Do grupo que indicava a presença de ácidos graxos trans nos rótulos, nove amostras de bolachas recheadas e quatro de wafers ultrapassaram 2 gramas de gordura trans em 100 gramas de amostra. Em 1995, a OMS recomendou que a ingestão máxima de gorduras trans não fosse superior a 2 gramas por dia (baseada em uma dieta de 2.000 calorias). “Encontramos uma bolacha wafer com 8,54 gramas de ácidos graxos trans por 100 gramas. Isso é muito, supera em mais de quatro vezes a recomendação da OMS”, destaca a pesquisadora.

Na segunda etapa da pesquisa, em 2022, foram analisadas novamente seis bolachas recheadas e quatro bolachas wafers, cujos níveis de gordura trans tinham sido elevados nas primeiras análises. “As marcas diminuíram os teores de ácidos graxos trans, porém, os saturados continuaram sendo usados como substitutos, excedendo os limites de 1,5 gramas por 50 gramas da somatória de ambas. Isso foi constatado em todas as bolachas recheadas e em dois wafers. As outras duas amostras de wafers apresentaram altos teores de gordura trans, apesar dos rótulos indicarem zero trans”, afirma a pesquisadora.

Nessa etapa também foram analisadas três amostras de bolachas wafers, todas da mesma marca, que não tinham sido analisadas anteriormente. Essas amostras apresentaram resultados superiores a 2 gramas de gorduras trans por porção, demonstrando que, em 2022, ainda havia produtos com valores elevados mesmo com a perspectiva de proibição desse ácido graxo a partir de 2023.
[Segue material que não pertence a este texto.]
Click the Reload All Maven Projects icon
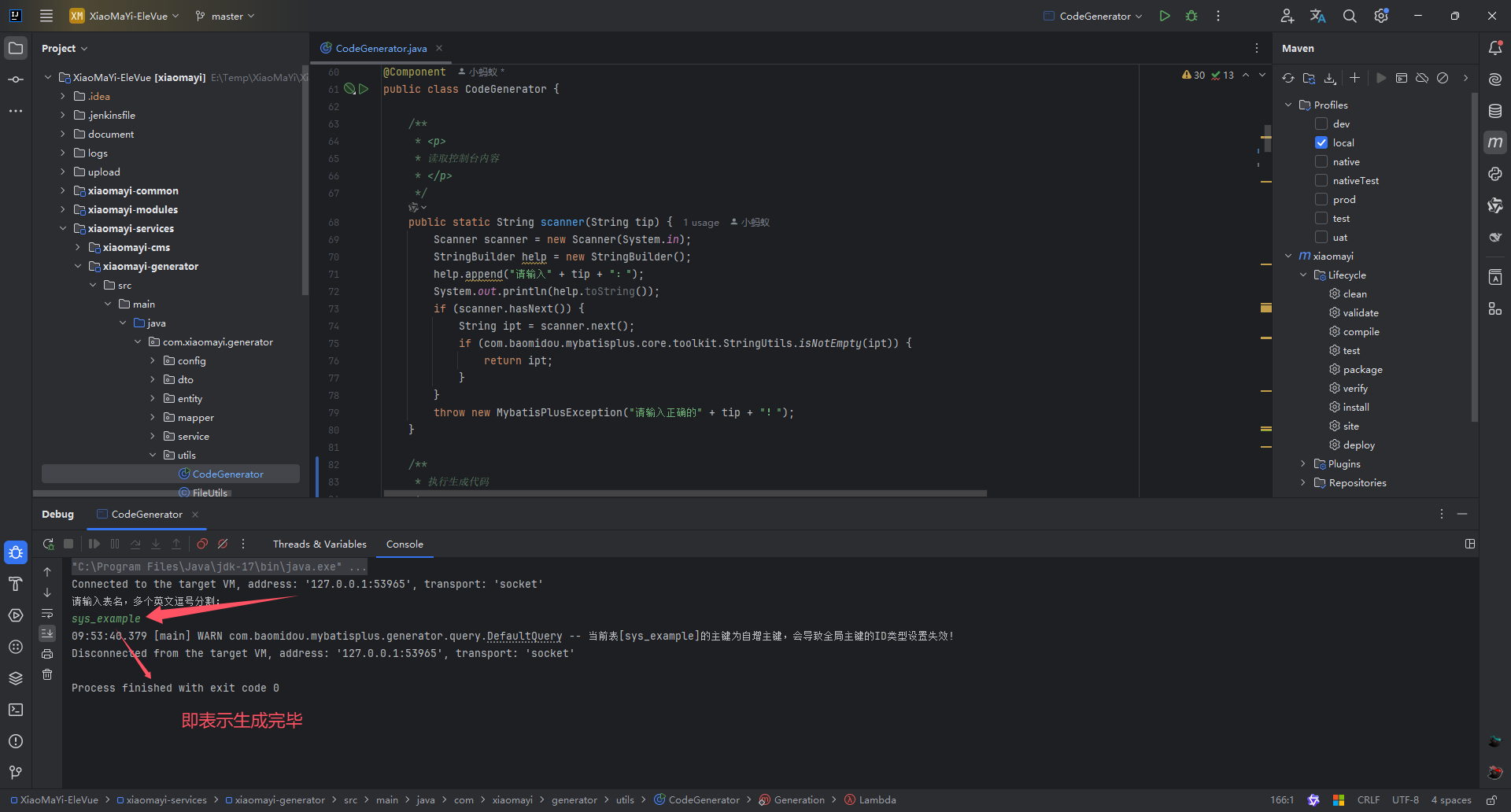 pyautogui.click(x=1287, y=78)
Problema de fiscalização – Para a pesquisadora, há um problema grave de fiscalização. “Hoje a Anvisa não faz avaliações periódicas dos produtos, o que abre brecha para que possam ser alterados depois da análise”, afirma. Montilla considera que o banimento das gorduras trans, caso seja cumprido, trará ganhos à saúde do consumidor. “No entanto, se houver a substituição das gorduras trans pelas saturadas, permanecem os riscos de desenvolvimento de doenças cardiovasculares, ainda que em menor grau”, aponta.

Segundo a pesquisadora, as gorduras saturadas, em comparação com a trans, diminuem os riscos do aparecimento de doenças cardiovasculares em 17%. “De qualquer forma, ela não é saudável, pois não reduz os índices de HDL, conhecido como o ‘colesterol bom’, mas segue aumentando o LDL, o ‘colesterol ruim’”, complementa.
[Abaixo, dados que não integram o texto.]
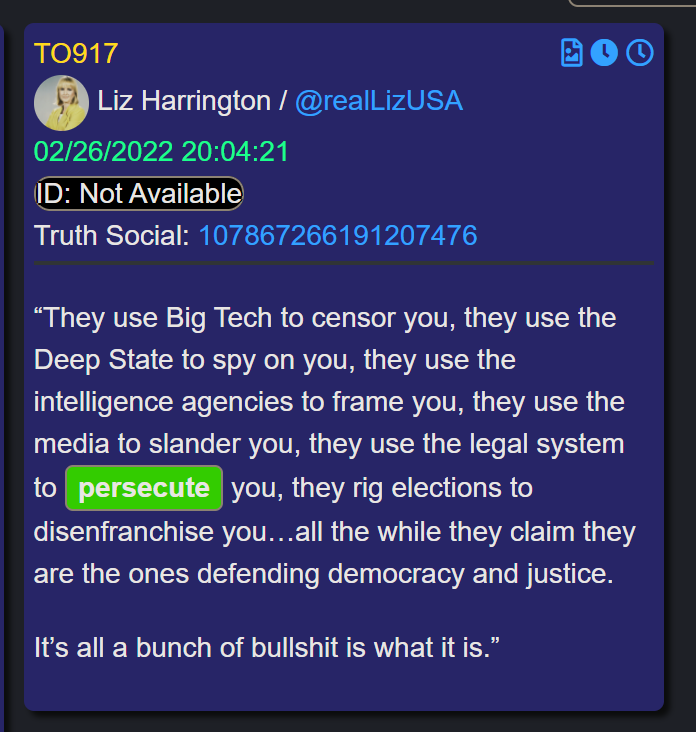696x732 pixels.
Task: Click the horizontal divider under the header
Action: (x=344, y=263)
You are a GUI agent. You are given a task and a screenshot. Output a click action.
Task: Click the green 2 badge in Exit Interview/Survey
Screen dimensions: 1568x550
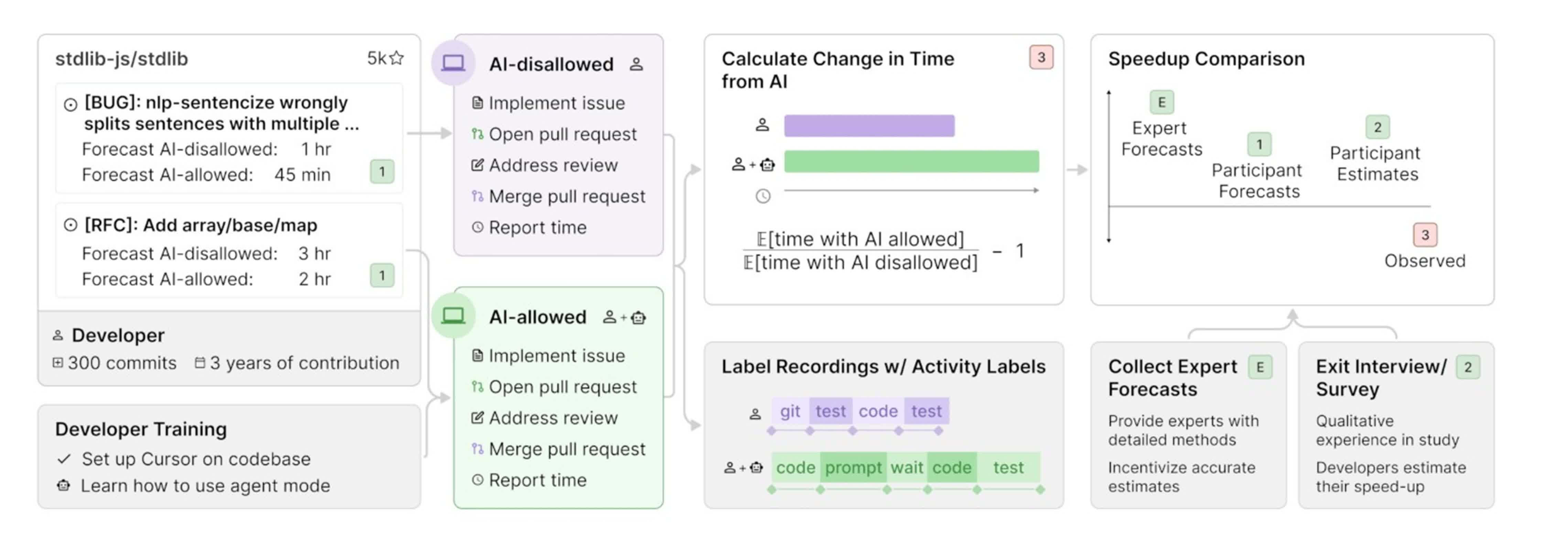pos(1468,367)
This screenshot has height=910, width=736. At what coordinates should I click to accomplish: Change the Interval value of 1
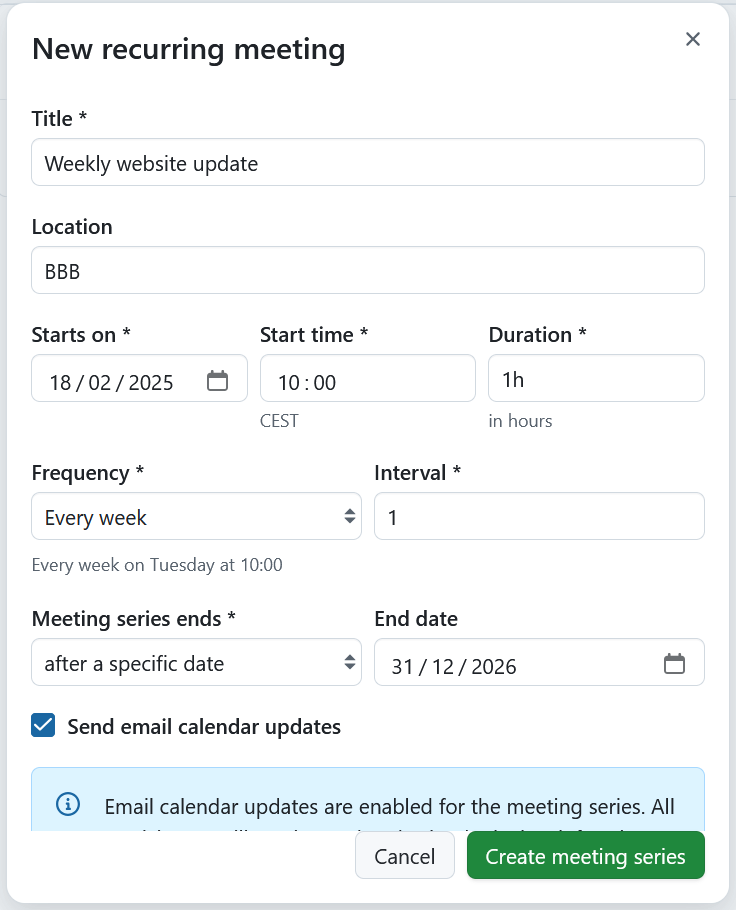[539, 516]
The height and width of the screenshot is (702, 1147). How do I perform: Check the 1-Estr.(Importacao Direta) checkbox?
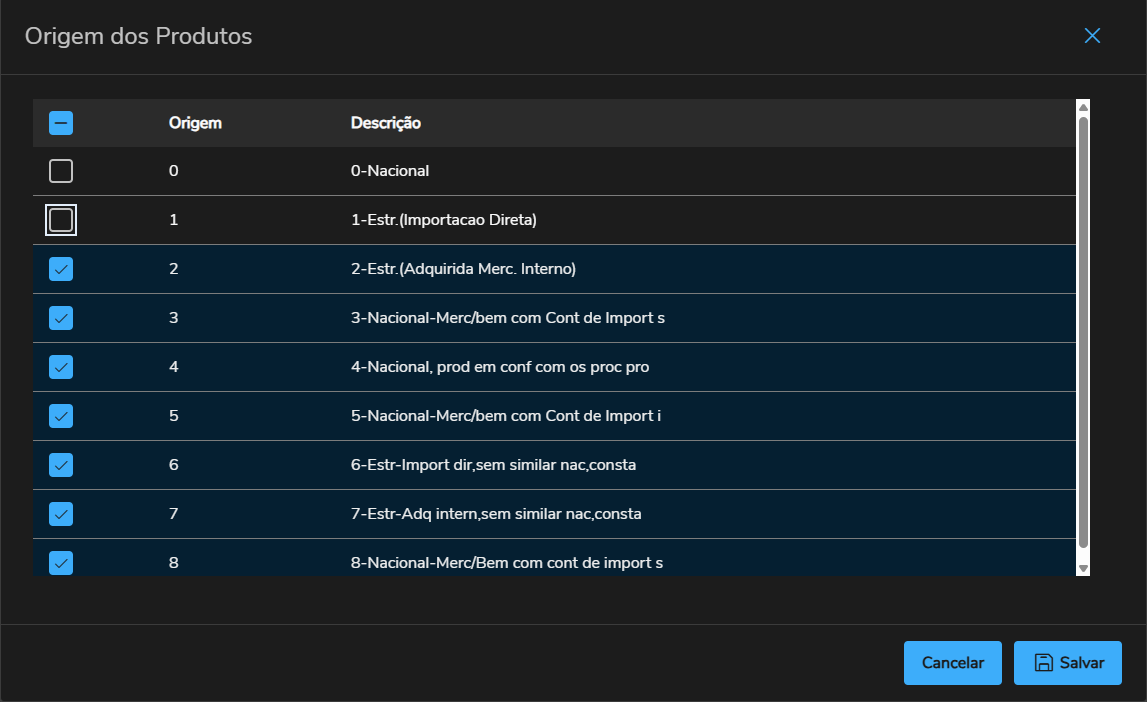coord(61,220)
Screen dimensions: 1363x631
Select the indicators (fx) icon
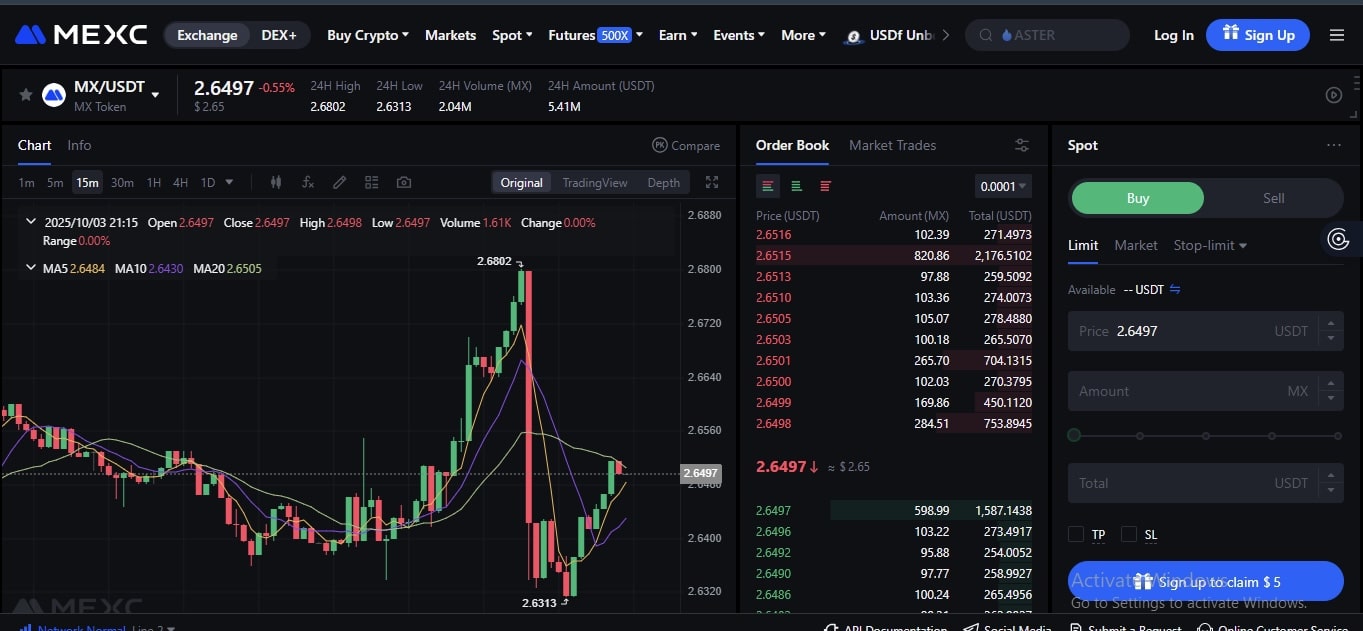point(307,182)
Alternativas são caras – Nos alimentos industrializados, os ácidos graxos trans vinham sendo utilizados para melhorar o sabor, a crocância, entre outros fatores relacionados ao prazer no consumo do alimento. A maior parte das gorduras trans (de 80% a 95%) é produzida artificialmente por meio de um processo conhecido por hidrogenação industrial. Somente cerca de 2% a 8% dessas gorduras são produzidas de forma natural por meio de um processo chamado de biohidrogenação que ocorre no rúmen de animais ruminantes. O restante é formado por meio de refino, desodorização e fritura de alimentos.

As alternativas para os ácidos graxos trans, como a interesterificação e óleos modificados geneticamente, implicam em custos elevados para a indústria. No entanto, novas alternativas estão sendo desenvolvidas por pesquisadores, como os oleogéis, que são compostos feitos à base de um gel que se assemelha às gorduras, produzido pela mistura de substâncias insolúveis e solventes.